Slow and Steady: The Road to Recovery.
Osama Bin Laden impacted America's perception forever and has influenced the United States" economy in many ways. After one terrible day in mid September, America's future was changed and our economy was altered. Though some speculate that Osama Bin Laden's strike weakened our economy beyond the point of fast recovery, some believe that the only impact inflicted was minor "scrapes and bruises". How serious was the U.S.'s economy impacted after September 11th?.
"The United States economy has proven to be very resilient." Despite damage exceeding $120 billion and an overwhelming deal of anxiety, almost two years after the attacks the United States is still in the midst of a "slow" economic recovery. Consumer confidence is still increasing at a slow rate and household spending still lacks in comparison to the days before the attacks.

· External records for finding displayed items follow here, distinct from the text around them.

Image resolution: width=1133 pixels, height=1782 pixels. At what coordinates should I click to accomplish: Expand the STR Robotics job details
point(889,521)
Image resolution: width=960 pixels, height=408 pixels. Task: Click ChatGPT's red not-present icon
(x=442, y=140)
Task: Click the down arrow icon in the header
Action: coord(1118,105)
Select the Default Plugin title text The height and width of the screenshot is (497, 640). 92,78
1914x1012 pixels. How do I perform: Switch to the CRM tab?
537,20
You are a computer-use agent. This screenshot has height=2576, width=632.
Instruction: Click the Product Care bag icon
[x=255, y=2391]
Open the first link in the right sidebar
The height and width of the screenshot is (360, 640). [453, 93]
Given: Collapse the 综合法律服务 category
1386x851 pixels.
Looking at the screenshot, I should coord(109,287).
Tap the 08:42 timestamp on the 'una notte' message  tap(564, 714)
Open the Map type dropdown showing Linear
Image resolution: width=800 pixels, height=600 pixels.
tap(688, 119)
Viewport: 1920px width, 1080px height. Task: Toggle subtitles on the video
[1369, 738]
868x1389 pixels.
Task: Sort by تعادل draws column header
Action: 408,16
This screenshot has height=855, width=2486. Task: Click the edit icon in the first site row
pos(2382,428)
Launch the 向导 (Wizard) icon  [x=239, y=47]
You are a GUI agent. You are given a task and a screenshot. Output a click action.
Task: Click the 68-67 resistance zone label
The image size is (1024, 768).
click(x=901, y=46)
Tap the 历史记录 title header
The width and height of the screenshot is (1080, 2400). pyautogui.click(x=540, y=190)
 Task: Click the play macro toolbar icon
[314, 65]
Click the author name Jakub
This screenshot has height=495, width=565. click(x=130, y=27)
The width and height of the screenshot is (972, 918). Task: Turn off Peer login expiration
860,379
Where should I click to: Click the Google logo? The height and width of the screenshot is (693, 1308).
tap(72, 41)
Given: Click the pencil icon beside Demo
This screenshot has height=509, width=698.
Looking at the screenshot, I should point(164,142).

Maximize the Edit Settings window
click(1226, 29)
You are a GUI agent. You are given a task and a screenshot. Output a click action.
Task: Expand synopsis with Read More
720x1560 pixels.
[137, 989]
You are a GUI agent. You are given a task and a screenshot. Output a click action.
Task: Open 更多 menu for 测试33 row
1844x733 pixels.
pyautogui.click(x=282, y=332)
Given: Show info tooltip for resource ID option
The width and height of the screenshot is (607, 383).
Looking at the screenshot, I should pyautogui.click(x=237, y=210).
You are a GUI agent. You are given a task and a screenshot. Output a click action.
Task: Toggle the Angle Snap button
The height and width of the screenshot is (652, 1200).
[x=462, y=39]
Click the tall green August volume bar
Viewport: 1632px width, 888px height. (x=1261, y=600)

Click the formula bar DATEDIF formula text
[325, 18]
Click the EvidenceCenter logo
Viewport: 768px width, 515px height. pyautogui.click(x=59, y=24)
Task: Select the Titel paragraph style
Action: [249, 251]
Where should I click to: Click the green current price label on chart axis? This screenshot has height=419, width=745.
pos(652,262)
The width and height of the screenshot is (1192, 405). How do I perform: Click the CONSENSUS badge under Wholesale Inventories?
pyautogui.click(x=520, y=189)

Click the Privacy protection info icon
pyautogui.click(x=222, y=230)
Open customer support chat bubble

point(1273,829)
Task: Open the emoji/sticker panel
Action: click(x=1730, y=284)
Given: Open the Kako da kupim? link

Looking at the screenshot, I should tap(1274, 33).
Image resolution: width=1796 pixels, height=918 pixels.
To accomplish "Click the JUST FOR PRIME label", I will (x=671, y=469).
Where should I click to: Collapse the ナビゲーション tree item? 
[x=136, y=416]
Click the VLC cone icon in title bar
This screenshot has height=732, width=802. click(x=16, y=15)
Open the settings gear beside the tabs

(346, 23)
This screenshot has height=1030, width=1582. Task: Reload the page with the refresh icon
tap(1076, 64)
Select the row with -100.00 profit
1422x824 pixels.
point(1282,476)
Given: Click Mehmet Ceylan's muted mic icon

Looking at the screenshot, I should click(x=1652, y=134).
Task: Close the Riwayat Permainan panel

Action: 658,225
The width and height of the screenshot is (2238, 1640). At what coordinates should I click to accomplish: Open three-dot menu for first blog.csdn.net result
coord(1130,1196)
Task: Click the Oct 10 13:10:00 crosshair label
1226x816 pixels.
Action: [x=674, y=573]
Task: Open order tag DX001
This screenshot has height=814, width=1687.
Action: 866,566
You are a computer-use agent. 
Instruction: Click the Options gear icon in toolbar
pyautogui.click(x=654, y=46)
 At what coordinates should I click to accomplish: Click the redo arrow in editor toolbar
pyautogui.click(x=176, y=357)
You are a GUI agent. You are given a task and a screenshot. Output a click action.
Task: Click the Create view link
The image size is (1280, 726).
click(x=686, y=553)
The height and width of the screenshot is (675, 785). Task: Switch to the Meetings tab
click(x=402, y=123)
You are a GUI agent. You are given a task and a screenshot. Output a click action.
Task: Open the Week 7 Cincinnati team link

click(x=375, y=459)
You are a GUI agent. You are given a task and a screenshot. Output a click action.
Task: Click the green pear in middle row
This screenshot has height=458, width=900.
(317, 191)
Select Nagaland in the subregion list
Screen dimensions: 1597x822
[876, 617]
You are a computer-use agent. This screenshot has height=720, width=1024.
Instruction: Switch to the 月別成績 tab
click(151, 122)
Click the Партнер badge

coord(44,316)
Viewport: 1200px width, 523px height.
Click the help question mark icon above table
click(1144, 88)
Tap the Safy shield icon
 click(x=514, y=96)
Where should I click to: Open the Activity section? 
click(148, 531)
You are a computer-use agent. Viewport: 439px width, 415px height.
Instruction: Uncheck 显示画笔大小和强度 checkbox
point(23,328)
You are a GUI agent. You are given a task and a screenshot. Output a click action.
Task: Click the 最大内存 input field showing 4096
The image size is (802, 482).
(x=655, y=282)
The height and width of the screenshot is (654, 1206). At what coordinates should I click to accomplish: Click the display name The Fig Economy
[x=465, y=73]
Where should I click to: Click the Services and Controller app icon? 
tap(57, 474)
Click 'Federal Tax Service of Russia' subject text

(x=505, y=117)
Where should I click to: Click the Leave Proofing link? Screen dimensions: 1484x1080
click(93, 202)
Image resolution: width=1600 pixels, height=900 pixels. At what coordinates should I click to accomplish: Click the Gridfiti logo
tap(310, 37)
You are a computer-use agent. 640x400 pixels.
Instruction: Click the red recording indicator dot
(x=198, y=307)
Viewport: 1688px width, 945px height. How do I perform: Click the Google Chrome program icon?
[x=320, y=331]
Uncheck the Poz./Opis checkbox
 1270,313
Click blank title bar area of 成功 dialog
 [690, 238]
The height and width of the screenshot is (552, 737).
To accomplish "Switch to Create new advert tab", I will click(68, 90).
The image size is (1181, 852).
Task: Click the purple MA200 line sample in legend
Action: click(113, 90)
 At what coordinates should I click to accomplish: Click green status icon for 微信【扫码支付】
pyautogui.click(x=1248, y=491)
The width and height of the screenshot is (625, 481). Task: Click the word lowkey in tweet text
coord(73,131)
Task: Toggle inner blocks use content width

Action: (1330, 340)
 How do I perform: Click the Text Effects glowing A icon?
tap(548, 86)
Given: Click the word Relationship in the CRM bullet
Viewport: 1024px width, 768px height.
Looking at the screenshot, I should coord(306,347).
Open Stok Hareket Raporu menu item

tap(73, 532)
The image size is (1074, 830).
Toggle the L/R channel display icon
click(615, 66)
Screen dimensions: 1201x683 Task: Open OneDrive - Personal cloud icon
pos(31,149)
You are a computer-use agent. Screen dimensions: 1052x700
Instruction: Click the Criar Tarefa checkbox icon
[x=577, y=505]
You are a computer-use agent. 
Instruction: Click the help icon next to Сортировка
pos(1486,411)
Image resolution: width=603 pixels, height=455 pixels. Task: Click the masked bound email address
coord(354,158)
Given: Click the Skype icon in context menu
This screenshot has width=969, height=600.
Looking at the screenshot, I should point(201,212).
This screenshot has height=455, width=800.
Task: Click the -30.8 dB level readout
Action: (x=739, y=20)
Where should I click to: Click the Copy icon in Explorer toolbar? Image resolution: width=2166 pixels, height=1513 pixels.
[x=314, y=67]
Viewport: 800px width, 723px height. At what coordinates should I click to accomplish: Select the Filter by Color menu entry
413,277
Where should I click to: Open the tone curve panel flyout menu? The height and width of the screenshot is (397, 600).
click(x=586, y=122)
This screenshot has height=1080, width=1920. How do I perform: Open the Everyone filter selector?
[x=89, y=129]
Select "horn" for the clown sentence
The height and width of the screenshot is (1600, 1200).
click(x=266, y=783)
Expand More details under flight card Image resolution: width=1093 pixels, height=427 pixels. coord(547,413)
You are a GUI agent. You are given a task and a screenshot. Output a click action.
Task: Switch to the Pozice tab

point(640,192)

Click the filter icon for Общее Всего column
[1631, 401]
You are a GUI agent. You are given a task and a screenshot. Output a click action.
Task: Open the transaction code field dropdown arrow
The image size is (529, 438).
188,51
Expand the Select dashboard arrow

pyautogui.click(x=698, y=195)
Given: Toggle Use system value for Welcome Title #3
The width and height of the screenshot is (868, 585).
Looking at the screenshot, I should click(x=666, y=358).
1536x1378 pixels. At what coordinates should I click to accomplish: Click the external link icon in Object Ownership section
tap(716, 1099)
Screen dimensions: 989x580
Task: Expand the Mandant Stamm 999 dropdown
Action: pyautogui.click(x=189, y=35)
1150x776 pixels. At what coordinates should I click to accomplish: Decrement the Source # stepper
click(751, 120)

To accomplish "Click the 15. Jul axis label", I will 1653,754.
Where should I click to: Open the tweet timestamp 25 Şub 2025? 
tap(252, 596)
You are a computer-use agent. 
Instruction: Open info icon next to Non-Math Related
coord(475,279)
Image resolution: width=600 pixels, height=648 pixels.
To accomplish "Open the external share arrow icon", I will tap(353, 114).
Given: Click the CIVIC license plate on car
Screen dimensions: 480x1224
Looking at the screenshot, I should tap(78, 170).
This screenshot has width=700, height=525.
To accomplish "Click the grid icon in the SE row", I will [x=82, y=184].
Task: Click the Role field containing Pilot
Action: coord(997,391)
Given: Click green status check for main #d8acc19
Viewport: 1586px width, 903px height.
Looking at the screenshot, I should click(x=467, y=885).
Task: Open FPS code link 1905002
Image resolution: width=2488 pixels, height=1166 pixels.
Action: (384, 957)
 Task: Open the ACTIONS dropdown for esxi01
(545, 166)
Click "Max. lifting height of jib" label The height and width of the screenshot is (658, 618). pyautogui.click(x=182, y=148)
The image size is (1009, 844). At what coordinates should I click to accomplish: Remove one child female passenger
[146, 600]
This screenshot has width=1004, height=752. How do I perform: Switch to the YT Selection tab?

After the tragedies of September 11, consumer spending fell dramatically. Spending fell as a result of a drop in equity wealth and the Dow Jones Industrial Average recorded its "biggest weekly decline since the Great Depression". The multiplier effect of both declining wealth and falling consumer confidence caused final sales to drop by 1.5 percent the week of September 15, 2001. Also, loss of productive and financial capital from the September 11 incident (including replacement value of structures, equipment, and software) was estimated to be between $10 billion and $30 billion. Moreover, the cost of insurance claims has been "estimated to be around $42 billion (which is the largest in the history of the National Income and Productivity Accounts)". .
After the attack, Congress quickly approved $40 billion in "emergency discretionary appropriations" which included $18 billion for defense and $22 billion for non-defense items. Of the $22 billion, $16 billion is for combating terrorism, improving homeland security, and providing aid.